Scorsese’s World Cinema Foundation had restored the film’s negative based on the recommendation of filmmaker Shivendra Singh Dungarpur, who is also the founder of the non-profit organisation Film Heritage Foundation.

The Jindals are now questioning the legality of the NFAI entering into an agreement with Scorsese’s foundation, considering that the copyright case against them is still pending.

The Jindals have written to the Ministry of Information and Broadcasting, stating that they had not given Uday Shankar’s family permission to release Kalpana on YouTube. Shankar’s grandchildren are looking to release the film online, as they feel that the classic film should be available to everyone, now that 60 years have passed and the copyright has expired.
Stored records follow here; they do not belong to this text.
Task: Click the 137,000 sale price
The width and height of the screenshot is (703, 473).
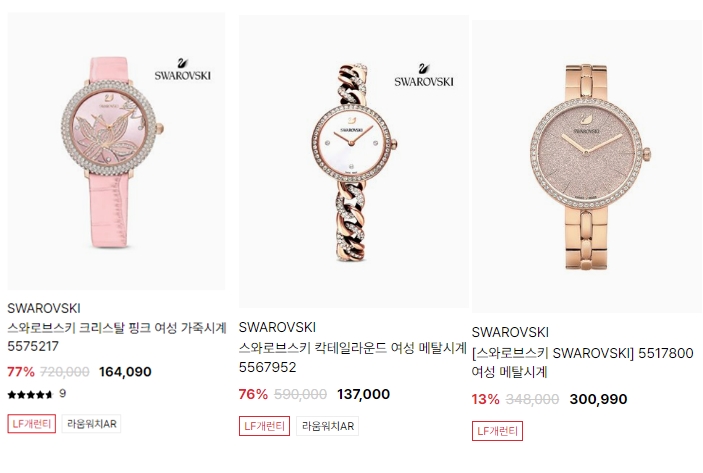Action: [x=363, y=394]
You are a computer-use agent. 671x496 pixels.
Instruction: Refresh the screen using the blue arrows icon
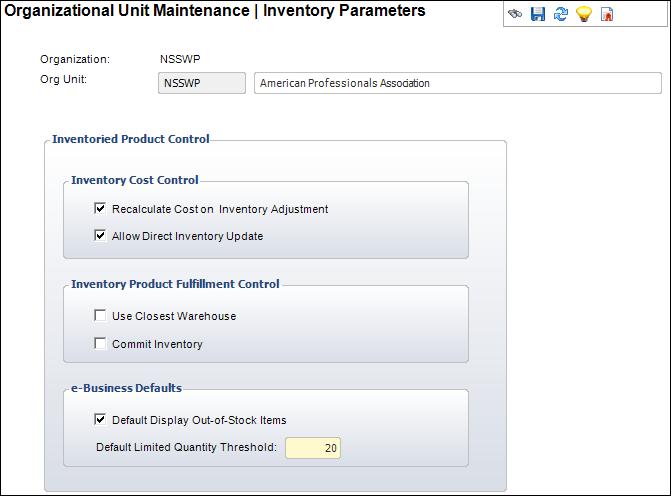(x=561, y=14)
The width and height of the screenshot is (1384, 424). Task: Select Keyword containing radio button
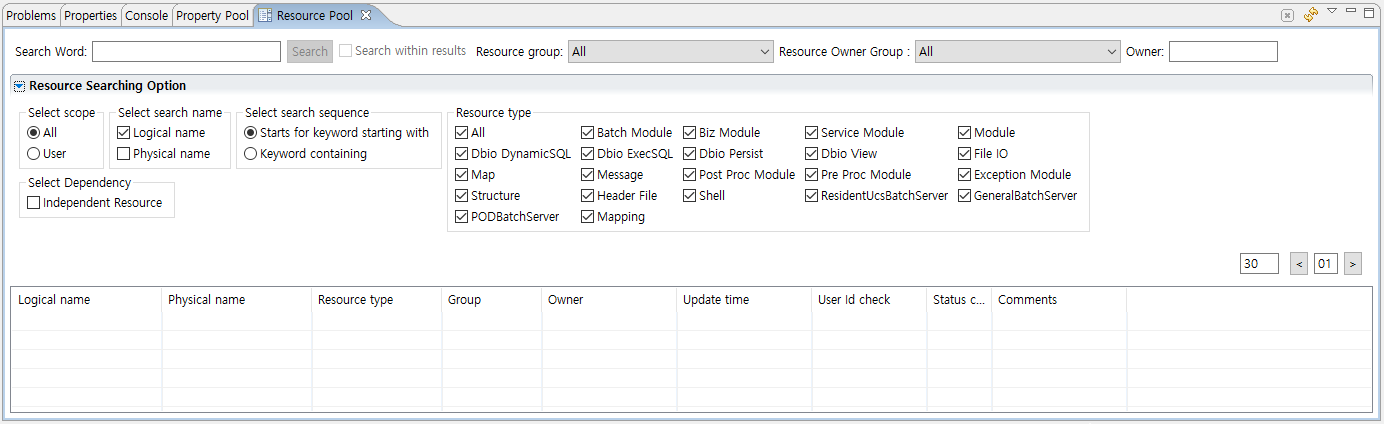tap(251, 154)
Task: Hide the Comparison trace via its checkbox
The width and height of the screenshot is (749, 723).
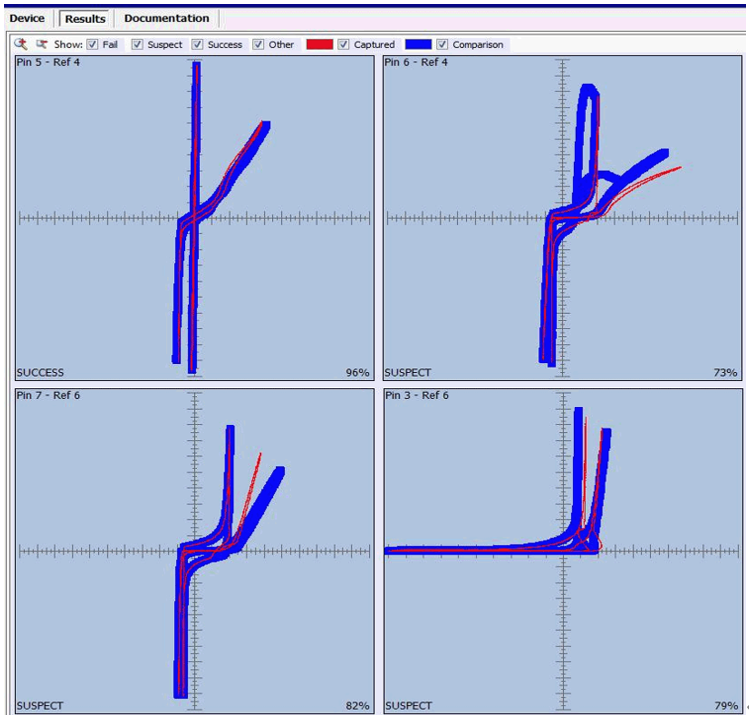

Uday Shankar's KalpanaIn 1958, the film’s negatives had disappeared before reappearing again a few years later. This triggered a battle of ownership between the Jindals and Shankar’s family. As per the archive’s records, Uday Shankar’s family is Kalpana’s copyright owner. However, Shankar had gifted the film to a woman named Anupama Sengupta before his death, and she had sold the rights to a Kolkata-based producer, Sunil Jindal.

Sulekha Jindal, a family member of the producer, told TOI that she was the rightful owner of the film as she still has the letter that the then-curator of NFAI had written to Shankar, assuring him that the negatives of the film would only be restored for “preservation, study, and research”.


“On February 2, 2002, I had purchased the film along with the copyright. Yet, Amala Shankar had filed a case regarding ownership. After fighting for 12 years, the case was dismissed in my favour on January 28, 2014. I am the absolute owner and negative and copyright holder of the film,” she told TOI.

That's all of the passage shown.